Leon Valentine | Corresponsal de Red Phoenix | Florida–

Quien conozca Tampa, Florida, seguramente habrá oído hablar de Ybor City. Hoy en día, Ybor es un centro de entretenimiento con manzanas repletas de bares, clubes y salones de puros, pero hace poco más de un siglo fue escenario de luchas revolucionarias. Antes de que Ybor se hiciera famosa por su vida nocturna, era la capital mundial del tabaco, y muchos de los edificios actuales son antiguas fábricas. Estas fábricas atrajeron a miles de inmigrantes a Tampa para trabajar en este oficio altamente especializado, principalmente cubanos migrantes.
En Cuba era una práctica común que las fábricas emplearan a una persona cuyo trabajo consistía en leer libros en voz alta a los trabajadores, principalmente como una forma de entretenimiento en el lugar de trabajo. A medida que los cubanos comenzaron a llegar en masa a Tampa, trajeron consigo esta práctica. En las fábricas de Ybor, los trabajadores juntaban fondos para contratar a estos lectores y, a su vez, El Lector Leían cualquier tipo de obra. Originalmente, los Lectores leían ficción popular, pero con el paso del tiempo y a medida que los trabajadores cubanos se agitaban más contra sus condiciones laborales, estos Lectores comenzaron a leer teoría socialista radical, y muchos leían las obras del Partido Comunista. Trabajador diario.
Los jefes, por supuesto, no podían tolerar que esto sucediera e intentaron en repetidas ocasiones expulsar a los lectores de las fábricas, pero gracias a la sólida formación de los trabajadores en la lucha de clases, lograron defenderse. Finalmente, fue necesario un esfuerzo conjunto de los jefes, la policía y el Ku Klux Klan local para acabar con esta práctica revolucionaria. Tras ello, el negocio del tabaco se estancó paulatinamente y las fábricas cerraron, pero de sus luchas podemos extraer valiosas lecciones:
- La lucha por una voz independiente para la clase trabajadora es primordial.
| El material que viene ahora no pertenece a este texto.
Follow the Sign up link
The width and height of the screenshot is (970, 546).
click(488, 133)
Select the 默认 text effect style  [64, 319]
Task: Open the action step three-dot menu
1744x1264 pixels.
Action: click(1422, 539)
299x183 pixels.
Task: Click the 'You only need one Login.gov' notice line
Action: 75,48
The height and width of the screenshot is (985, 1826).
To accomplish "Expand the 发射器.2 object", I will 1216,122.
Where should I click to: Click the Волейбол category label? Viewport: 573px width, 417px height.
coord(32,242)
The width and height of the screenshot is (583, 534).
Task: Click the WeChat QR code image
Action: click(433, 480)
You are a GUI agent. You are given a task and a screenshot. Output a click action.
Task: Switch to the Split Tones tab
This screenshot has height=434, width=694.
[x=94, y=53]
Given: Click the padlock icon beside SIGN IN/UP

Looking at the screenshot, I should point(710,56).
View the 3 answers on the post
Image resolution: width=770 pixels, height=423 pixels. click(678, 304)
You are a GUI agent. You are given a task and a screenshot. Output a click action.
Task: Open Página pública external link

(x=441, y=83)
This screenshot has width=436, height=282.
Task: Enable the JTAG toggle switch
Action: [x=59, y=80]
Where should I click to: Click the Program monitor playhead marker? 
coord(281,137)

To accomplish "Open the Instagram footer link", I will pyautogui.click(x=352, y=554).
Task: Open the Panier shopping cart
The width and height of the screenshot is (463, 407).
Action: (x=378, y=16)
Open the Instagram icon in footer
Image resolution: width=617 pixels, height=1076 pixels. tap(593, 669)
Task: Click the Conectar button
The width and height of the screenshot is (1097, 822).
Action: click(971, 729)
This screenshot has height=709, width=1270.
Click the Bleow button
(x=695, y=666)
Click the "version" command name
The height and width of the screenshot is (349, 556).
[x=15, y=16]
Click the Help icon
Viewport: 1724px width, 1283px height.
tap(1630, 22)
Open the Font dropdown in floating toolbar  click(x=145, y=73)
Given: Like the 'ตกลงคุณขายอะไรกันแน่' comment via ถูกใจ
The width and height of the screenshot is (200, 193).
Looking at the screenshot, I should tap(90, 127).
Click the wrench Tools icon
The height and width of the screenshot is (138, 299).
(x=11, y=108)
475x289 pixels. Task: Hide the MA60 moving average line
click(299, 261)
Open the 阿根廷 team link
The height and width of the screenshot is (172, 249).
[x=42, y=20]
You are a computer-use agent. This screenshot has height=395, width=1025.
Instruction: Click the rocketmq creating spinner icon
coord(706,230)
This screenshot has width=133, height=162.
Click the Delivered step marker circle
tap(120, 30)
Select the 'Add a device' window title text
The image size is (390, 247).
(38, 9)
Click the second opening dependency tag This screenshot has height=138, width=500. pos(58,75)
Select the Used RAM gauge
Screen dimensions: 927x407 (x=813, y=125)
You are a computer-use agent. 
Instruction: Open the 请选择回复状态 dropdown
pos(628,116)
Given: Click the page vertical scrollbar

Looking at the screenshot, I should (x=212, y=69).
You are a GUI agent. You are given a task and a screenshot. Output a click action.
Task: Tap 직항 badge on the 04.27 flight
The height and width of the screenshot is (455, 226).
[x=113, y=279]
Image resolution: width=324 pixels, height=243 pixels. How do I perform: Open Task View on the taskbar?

- Lo que más asusta a los jefes es una clase trabajadora educada y con conciencia de clase.
- Si los capitalistas no pueden asegurar su victoria por la vía legal, siempre recurrirán a la violencia extrajudicial y bárbara.
La lucha por unos medios de comunicación independientes y de la clase trabajadora siempre ha sido una preocupación para el movimiento comunista. En Alemania, el propio Marx presionó y abogó por una mayor libertad de expresión para los trabajadores y en Rusia el bolchevique Pravda Era necesario difundir un mensaje revolucionario. A medida que la lucha de clases se intensifica en Estados Unidos, debemos luchar por una voz poderosa que la clase trabajadora pueda alzar.
Una última lección que podemos aprender de estos humildes torcedores de cigarros es que el socialismo no es solo un ideal místico lejano, sino que la lucha por un mundo mejor se encuentra en la vida cotidiana de los trabajadores. Incluso lo más mundano, como leer, es un acto verdaderamente revolucionario en este mundo.